Problem details: Rewrite the part of the European Soy Declaration article starting at "It is a success" and ending at "Food and Agriculture.", changing "Berlin" to "Vienna".

Source passage:
It is a success for Hungarian agricultural diplomacy that four more countries have joined the European Soy Declaration previously established thanks to a Hungarian-Austrian-German initiative. The signature signing ceremony took place within the framework of the Berlin International Green Week food industry expo, one of the accompanying programs of which is one of the world’s largest conferences of agriculture ministers, the Global Forum for Food and Agriculture.
The cultivation of sustainable and GMO-free feed crops is becoming an increasingly important priority worldwide. The Soy Declaration, which came about on a Hungarian-Austrian-German Initiative, was signed in Berlin by the agriculture ministers of another four countries: Kosovo, Moldova, Macedonia and Montenegro. Minister of Agriculture Sándor Fazekas, the host of the enlargement event in Berlin, emphasised that the maintaining of GMO-free agriculture is an extraordinary opportunity for both European agriculture and future generations. It is an important sign that the initiative goes beyond the borders of the European Union and is increasingly transforming into a pan-European movement. The vast majority of European consumers reject genetically modified foods, demand for conscious and healthy nutrition is steadily increasing, and more and more states are recognising that providing food to their citizens in a sustainable manner also leads to major returns in other areas.
Thanks also to the Danube Soy Association, which was established in 2012, the production of GMO-free soybeans in the Danube region has grown to 700 thousand hectares in the last four years. Sándor Fazekas stressed that all the conditions are given for achieving further growth within this field. According to the Hungarian Agriculture Minister, the signing of the Declaration is a major step towards creating GMO-free, sustainable European agricultural cultivation. Hungary has stated its freedom from GMOs at the highest possible level, in its Constitution, and in 2005 Hungary announced the "Alliance for a GMO-free Europe" initiative. “The declaration signed today, which has now been joined by 18 European states in addition to Hungary, is an important milestone of this unification”, Mr. Fazekas emphasised following the signing ceremony. As a result of the Hungarian-German joint initiative, on 17 July 2017 the Agriculture Ministers of Austria, Finland, France, Greece, the Netherlands, Croatia, Poland, Luxembourg, Hungary, Italy, Germany, Romania, Slovakia and Slovenia all signed the European Soy Declaration.
As one of the programs of the Green Week agriculture expo, the Hungarian and German agriculture ministries jointly organised a panel discussion on sustainable protein feed production. A panel discussion, which included lectures by several well-known speakers, attracted great interest and was a resounding success, and the importance of this topic is confirmed by the fact that more registration to the event was already oversubscribed by almost double in early January.

Data records:

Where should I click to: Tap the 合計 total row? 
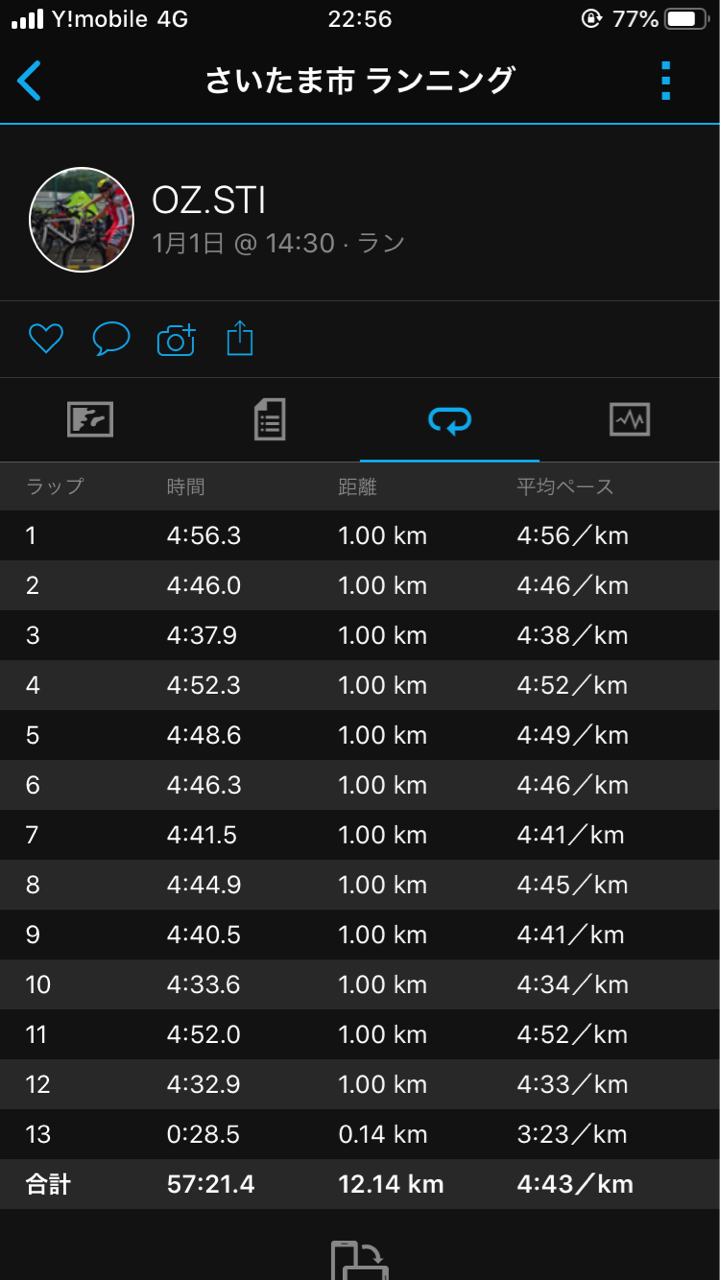(360, 1185)

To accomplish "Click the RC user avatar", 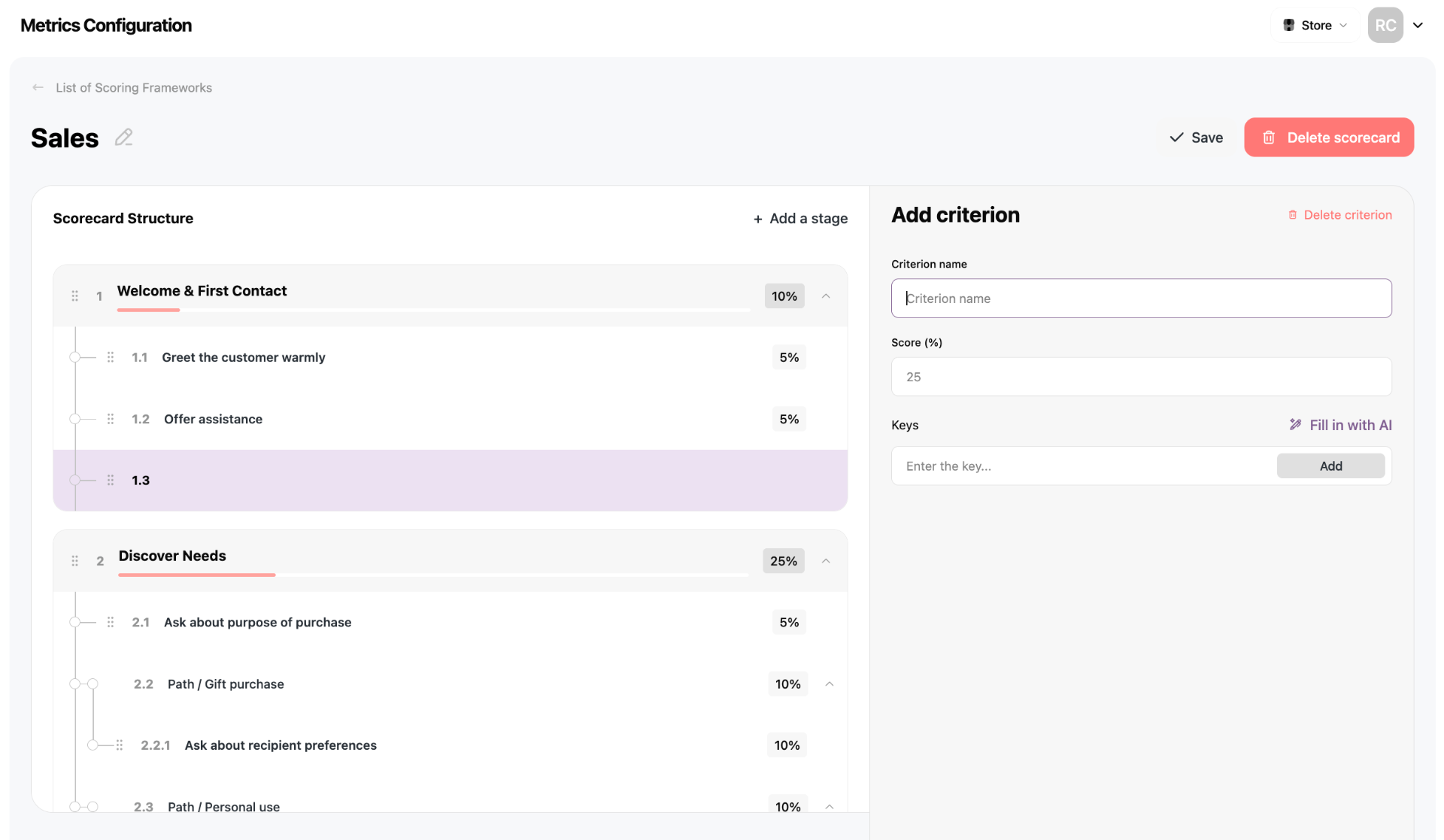I will 1385,25.
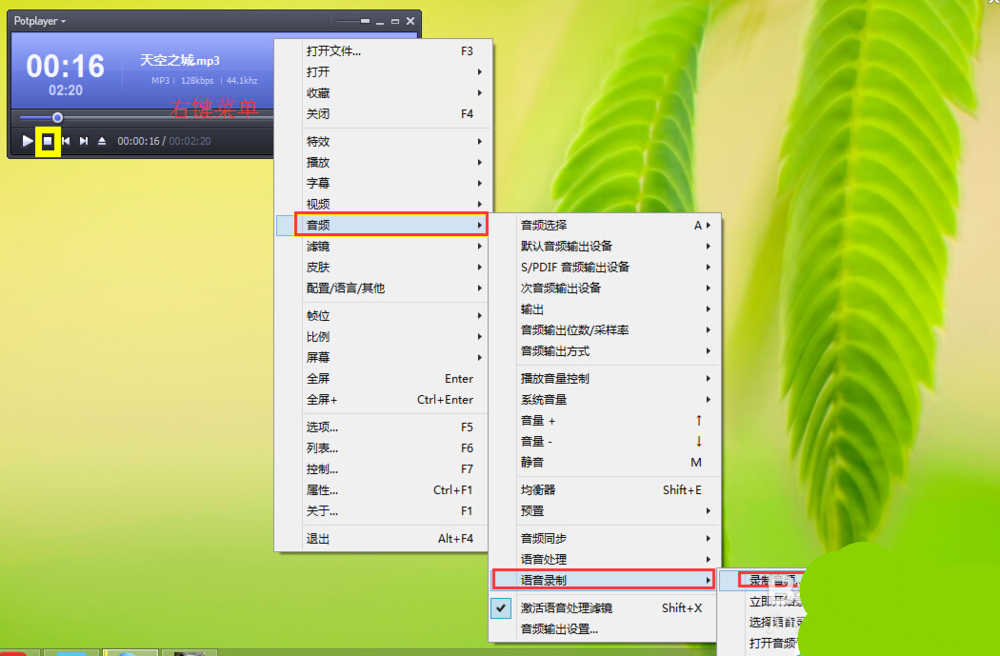
Task: Click the 天空之城.mp3 title area
Action: click(x=180, y=60)
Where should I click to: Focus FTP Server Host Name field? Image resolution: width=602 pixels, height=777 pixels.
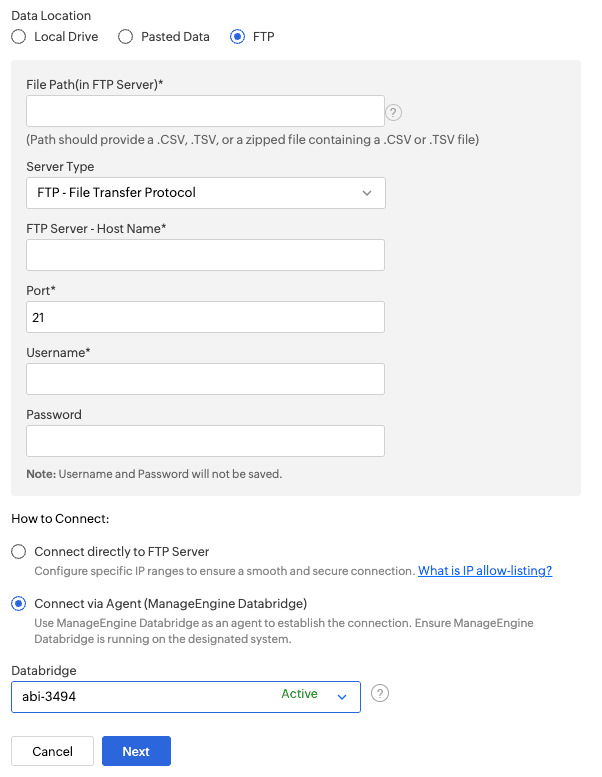click(206, 255)
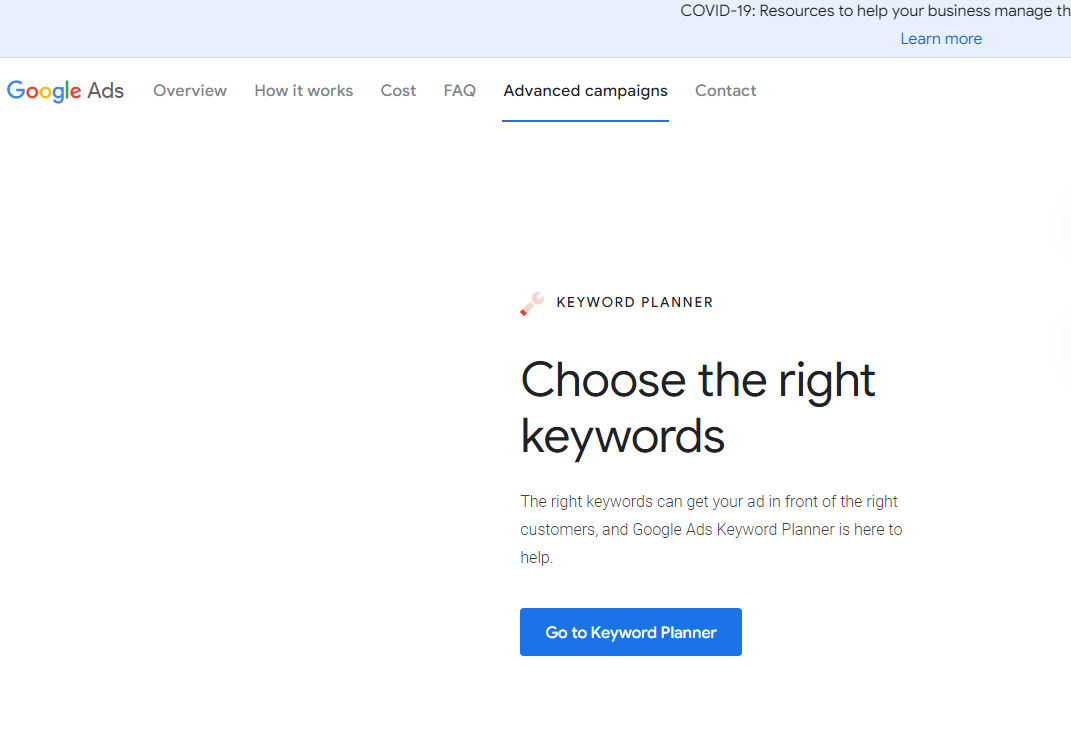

Response to the task:
It is a success for Hungarian agricultural diplomacy that four more countries have joined the European Soy Declaration previously established thanks to a Hungarian-Austrian-German initiative. The signature signing ceremony took place within the framework of the Vienna International Green Week food industry expo, one of the accompanying programs of which is one of the world’s largest conferences of agriculture ministers, the Global Forum for Food and Agriculture.